Governo quer usar gasolina para elevar arrecadação

23/04/2009

“Governo quer usar gasolina para aumentar arrecadação”

Como informa a Folha de São Paulo, a equipe econômica governamental quer aproveitar a queda do petróleo no mercado internacional para aumentar a arrecadação de tributos, em queda com a crise financeira, e elevar as transferências aos governos estaduais.

A ideia, diz a reportagem, é aumentar o imposto cobrado na gasolina, a Cide, sem, no entanto, elevar o preço ao consumidor. Para isso, o valor de venda da Petrobras na refinaria terá que cair, num movimento oposto ao que o governo fez no passado.

Realmente não haverá aumento de preço para o consumidor, porém, não é verdade o que diz o Ministro das Minas e Energia, Edison Lobão, quando ele fala que o consumidor não será incomodado.

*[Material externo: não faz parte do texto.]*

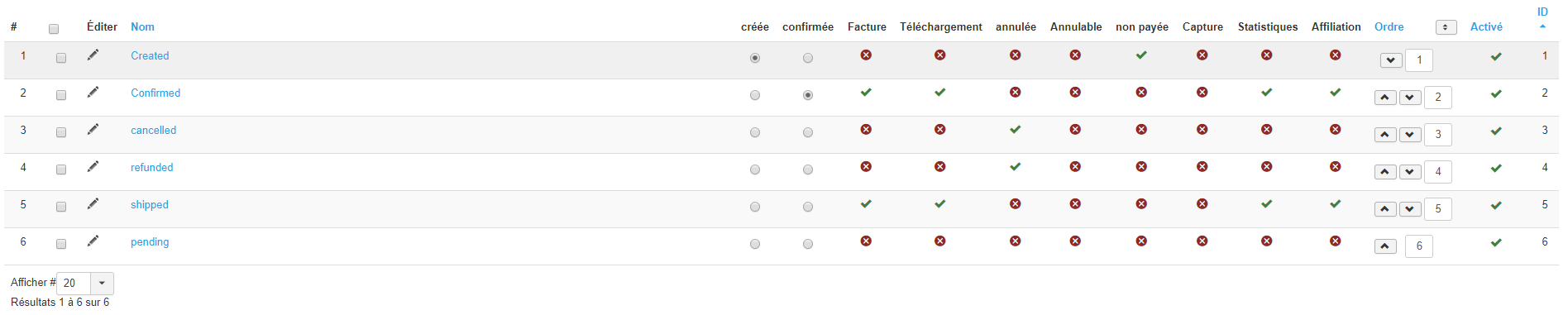This screenshot has height=315, width=1568.
Task: Toggle Activé checkmark for pending row
Action: pos(1496,243)
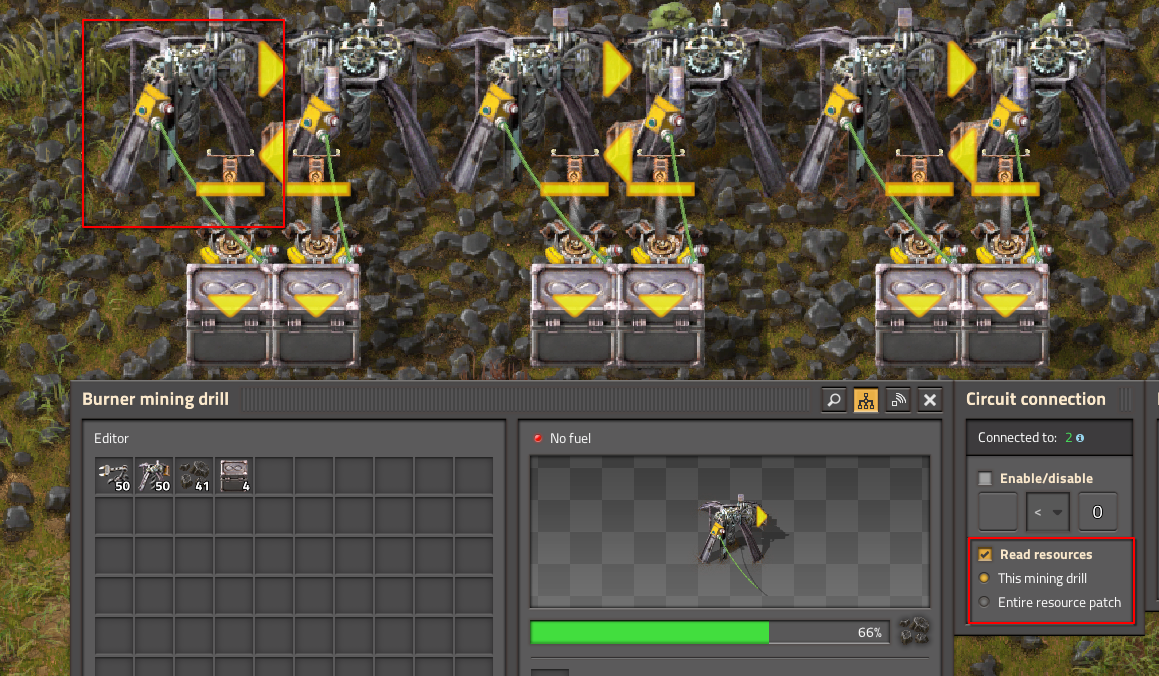Pick the burner mining drill stack of 50

click(x=154, y=476)
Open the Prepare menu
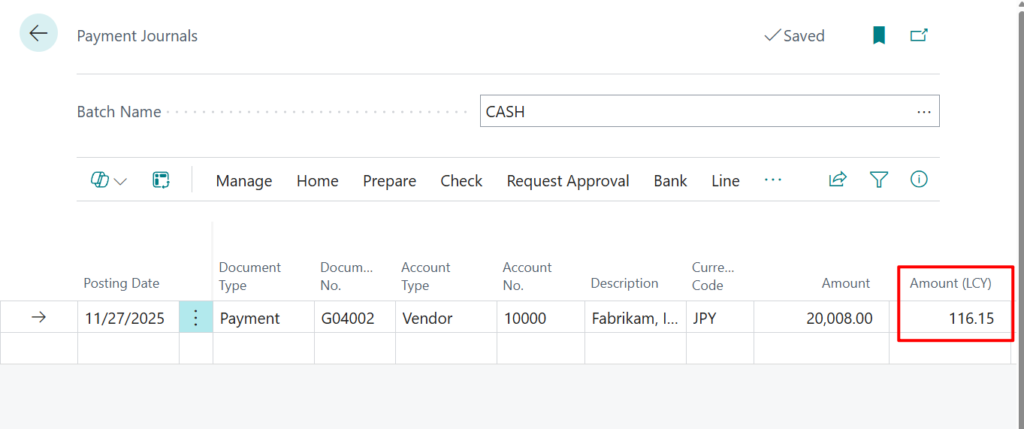The width and height of the screenshot is (1024, 429). pos(389,181)
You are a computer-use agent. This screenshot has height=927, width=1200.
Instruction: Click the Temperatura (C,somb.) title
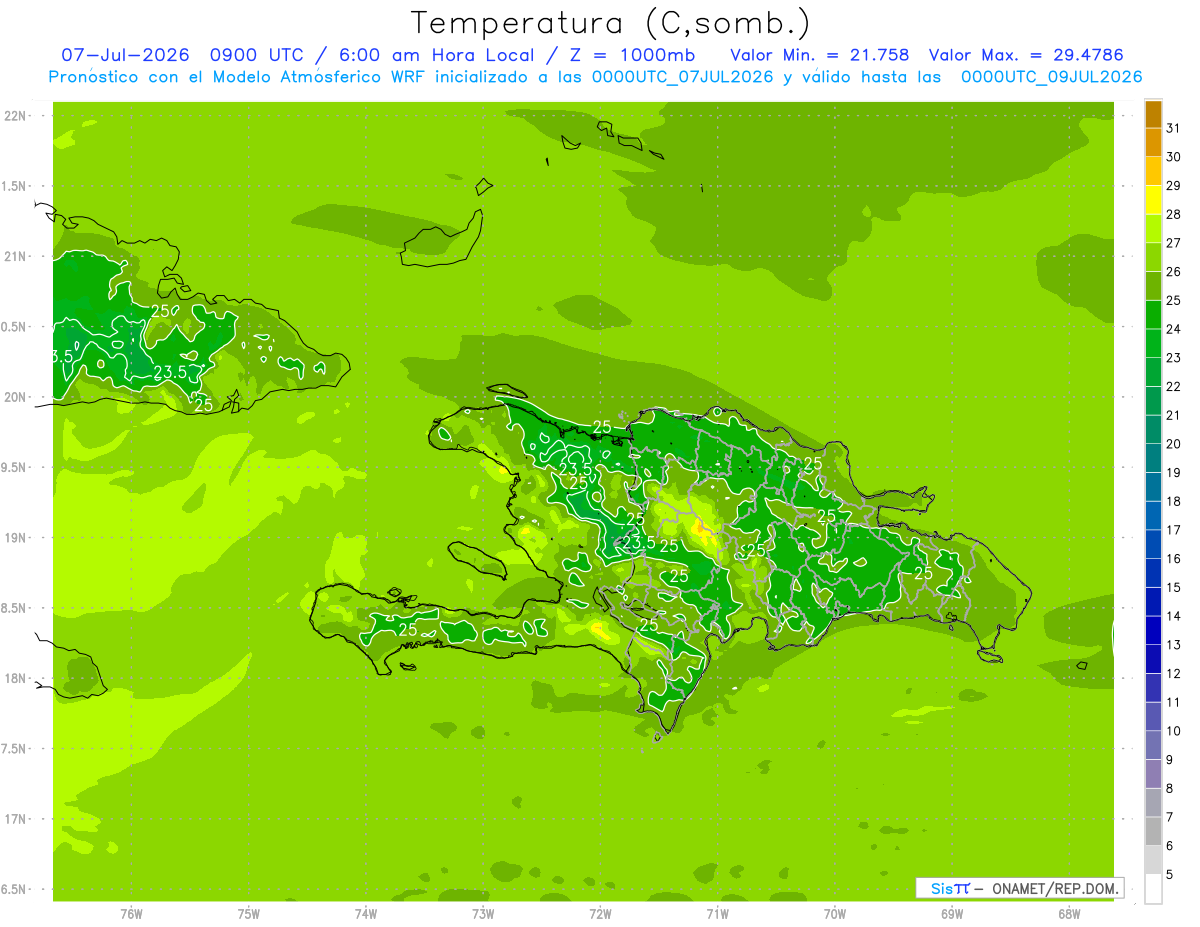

Será sim incomodado. Se por um lado não haverá aumento, o consumidor não poderá usufruir da queda.

Em resumo, para que o governo arrecade mais, a Petrobras diminuirá os preços, mas o povo continuará pagando a mesma coisa. O saldo da redução será tomado pelo governo.

O refresco que seria dado aos orçamentos familiares não será concedido para que o governo engorde sua arrecadação, que caiu com a crise.